Percebe-se na nossa cidade, em período inferior a uma década, a ocorrência de um elevado número de suicídios, em relação à nossa população. Não vou citá-los, em respeito às pesadas lembranças dos familiares das vítimas, mas, posso
afirmar que todas as vítimas eram jovens. Os motivos são os mais variados, com predominância pelos conflitos afetivos.
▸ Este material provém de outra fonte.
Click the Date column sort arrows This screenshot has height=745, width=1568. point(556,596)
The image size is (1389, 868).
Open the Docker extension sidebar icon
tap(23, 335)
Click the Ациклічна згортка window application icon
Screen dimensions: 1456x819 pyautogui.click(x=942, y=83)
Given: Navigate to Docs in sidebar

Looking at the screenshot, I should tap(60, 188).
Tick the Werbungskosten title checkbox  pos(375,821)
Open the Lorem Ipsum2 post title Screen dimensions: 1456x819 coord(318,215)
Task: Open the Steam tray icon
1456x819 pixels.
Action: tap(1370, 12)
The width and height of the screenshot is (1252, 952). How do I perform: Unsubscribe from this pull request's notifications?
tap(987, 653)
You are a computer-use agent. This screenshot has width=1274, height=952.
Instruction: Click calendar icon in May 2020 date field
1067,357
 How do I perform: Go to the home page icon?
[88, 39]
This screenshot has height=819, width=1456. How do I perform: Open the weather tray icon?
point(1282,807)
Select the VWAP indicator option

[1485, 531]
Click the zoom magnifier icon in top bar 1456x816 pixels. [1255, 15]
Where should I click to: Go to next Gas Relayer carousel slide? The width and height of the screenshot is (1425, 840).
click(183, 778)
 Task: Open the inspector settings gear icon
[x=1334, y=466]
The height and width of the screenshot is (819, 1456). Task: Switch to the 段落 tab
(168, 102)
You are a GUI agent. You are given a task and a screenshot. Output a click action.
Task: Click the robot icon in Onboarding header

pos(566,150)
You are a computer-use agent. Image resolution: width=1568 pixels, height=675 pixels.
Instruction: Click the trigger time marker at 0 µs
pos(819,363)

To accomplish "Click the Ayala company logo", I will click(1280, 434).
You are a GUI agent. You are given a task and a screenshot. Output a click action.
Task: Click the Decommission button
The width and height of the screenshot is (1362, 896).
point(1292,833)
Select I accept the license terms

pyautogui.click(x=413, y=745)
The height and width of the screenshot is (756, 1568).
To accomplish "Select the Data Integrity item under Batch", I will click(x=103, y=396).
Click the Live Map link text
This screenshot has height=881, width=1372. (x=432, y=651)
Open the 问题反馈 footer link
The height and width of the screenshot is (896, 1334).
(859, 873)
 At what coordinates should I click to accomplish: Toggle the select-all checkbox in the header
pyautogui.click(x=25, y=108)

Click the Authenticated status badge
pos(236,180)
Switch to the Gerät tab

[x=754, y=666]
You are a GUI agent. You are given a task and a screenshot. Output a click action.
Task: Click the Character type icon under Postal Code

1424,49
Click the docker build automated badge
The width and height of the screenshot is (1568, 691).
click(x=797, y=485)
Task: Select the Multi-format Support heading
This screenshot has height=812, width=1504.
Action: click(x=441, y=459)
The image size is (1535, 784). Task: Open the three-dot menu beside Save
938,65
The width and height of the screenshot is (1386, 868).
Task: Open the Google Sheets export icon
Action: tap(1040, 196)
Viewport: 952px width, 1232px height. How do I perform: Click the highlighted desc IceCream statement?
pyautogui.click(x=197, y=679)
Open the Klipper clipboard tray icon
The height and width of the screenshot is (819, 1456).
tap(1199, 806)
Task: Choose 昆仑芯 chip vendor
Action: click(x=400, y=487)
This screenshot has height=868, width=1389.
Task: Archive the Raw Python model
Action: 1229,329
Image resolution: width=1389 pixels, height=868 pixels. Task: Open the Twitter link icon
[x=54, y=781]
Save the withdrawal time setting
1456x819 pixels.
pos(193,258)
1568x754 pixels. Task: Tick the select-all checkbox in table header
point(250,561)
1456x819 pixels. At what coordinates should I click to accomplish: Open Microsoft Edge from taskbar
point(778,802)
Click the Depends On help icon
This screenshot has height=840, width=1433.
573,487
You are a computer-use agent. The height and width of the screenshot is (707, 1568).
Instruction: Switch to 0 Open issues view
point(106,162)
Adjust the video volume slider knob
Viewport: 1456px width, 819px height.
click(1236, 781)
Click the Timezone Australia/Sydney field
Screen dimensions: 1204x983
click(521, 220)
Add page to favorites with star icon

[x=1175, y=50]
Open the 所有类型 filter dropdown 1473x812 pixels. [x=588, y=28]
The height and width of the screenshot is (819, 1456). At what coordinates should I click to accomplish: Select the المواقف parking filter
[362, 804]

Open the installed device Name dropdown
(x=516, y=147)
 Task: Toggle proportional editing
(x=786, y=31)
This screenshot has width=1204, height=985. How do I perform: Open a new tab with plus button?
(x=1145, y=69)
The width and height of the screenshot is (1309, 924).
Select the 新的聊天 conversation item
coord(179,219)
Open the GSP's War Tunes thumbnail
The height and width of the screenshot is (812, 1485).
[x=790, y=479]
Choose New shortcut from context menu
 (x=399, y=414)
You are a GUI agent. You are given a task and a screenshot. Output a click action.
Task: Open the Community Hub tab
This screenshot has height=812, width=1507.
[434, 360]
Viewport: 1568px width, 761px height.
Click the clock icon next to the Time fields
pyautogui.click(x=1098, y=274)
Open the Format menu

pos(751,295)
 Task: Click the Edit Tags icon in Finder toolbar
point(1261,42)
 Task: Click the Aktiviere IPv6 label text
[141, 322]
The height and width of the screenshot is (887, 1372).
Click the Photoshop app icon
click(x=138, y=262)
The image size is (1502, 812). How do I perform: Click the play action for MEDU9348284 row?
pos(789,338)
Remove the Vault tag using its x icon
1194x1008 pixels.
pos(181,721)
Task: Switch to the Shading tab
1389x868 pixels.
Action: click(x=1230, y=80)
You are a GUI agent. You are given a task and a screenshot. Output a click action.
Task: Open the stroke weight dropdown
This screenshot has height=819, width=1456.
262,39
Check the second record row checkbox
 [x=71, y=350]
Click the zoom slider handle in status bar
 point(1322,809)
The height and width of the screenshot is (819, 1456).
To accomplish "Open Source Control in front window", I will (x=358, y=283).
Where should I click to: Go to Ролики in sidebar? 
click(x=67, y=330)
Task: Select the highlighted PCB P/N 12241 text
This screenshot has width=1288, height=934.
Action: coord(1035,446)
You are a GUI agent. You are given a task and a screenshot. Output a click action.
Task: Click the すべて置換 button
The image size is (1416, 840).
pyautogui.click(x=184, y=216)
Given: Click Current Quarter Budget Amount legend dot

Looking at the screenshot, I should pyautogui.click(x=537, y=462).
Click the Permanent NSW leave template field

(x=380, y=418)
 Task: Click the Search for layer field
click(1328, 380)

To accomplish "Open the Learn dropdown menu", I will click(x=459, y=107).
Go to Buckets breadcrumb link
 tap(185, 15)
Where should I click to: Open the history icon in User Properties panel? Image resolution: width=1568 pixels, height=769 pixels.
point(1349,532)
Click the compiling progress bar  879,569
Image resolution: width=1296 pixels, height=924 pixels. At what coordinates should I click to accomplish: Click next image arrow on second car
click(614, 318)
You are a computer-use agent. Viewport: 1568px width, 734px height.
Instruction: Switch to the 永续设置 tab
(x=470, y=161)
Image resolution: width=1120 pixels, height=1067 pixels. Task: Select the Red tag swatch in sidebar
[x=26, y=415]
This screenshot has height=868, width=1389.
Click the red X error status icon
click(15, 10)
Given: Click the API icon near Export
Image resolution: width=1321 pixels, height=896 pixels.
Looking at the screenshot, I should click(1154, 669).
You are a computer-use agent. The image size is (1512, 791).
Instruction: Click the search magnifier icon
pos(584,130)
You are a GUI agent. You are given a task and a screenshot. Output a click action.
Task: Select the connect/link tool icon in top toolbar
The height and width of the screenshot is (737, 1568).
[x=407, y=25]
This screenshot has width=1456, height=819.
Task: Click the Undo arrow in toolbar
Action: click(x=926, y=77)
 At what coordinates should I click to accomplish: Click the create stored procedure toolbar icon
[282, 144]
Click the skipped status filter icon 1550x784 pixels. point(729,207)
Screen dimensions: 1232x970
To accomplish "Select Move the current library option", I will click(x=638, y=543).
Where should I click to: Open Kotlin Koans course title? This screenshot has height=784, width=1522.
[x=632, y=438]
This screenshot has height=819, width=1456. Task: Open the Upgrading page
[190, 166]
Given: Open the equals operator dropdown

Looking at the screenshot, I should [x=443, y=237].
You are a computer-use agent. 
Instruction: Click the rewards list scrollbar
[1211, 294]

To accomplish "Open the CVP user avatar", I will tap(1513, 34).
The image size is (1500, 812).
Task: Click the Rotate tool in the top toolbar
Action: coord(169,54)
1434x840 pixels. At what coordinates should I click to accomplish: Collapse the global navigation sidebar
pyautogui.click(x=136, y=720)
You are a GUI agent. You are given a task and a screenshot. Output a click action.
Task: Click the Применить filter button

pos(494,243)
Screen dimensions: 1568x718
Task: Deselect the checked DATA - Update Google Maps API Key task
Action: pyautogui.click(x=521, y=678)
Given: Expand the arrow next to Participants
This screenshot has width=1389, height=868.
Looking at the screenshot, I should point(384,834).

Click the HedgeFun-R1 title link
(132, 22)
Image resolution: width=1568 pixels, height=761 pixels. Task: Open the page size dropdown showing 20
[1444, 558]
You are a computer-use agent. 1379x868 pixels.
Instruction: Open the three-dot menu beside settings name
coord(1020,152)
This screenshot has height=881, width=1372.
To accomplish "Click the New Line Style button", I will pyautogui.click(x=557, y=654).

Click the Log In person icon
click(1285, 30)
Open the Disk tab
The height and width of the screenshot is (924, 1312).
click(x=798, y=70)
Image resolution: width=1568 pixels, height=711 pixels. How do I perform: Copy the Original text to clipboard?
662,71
O que mais nos preocupa diante da questão, é o que pode-se fazer no sentido de evitar tão dolorosas ocorrências, que chocam não só os familiares, mas, toda a sociedade. É preciso que algo seja feito, envolvendo setores específicos da nossa comunidade, entre os quais: psicólogos, religiosos, assistentes sociais, associações e poder público, e principalmente as famílias de pessoas com problemas mau resolvidos, no sentido de um acompanhamento e providências e orientações às pessoas que convivem com tal ameaça. Sabemos que a vida moderna, repleta de afazeres e pobre de observação e envolvimento nas questões alheias, até mesmo dentro da família, torna esta missão difícil, e em consequência, só quando a bomba estoura é que as pessoas, mesmo familiares, se assustam e nada mais podem fazer, a não ser chorar, sofrer, lamentar e conviver com os efeitos do ocorrido. Sabemos que além dos transtornos gerados pelos conflitos, o desequilíbrio psicológico, o uso de alcool, outra drogas, o vazio espiritual, a falta de uma crença no sagrado, todos são fatores favoráveis a um final trágico. E aí, a participação da família é fundamental, não só orientando, como tomando medidas emergenciais, em socorro de quem corre sério risco de morte. Ex. deslocar a potencial vítima para lugar longe do ameaçador, enquanto a paixão ou o ódio passa. Buscar o direito, a justiça, a polícia, em proteção contra as ameaças. Vale lembrar que: o criminoso, também é uma vítima, vítima da paixão, do desequilíbrio psicológico, da falta de fé, da falta de um ombro amigo que possa perceber a gravidade da situação e ajudá-lo com orientação, apoio, fazendo algo em prol de ambos. E para quem acha que o assassino não é vítima, basta analisar que quem se mata, perdeu completamente a razão da vida e o amor por tudo.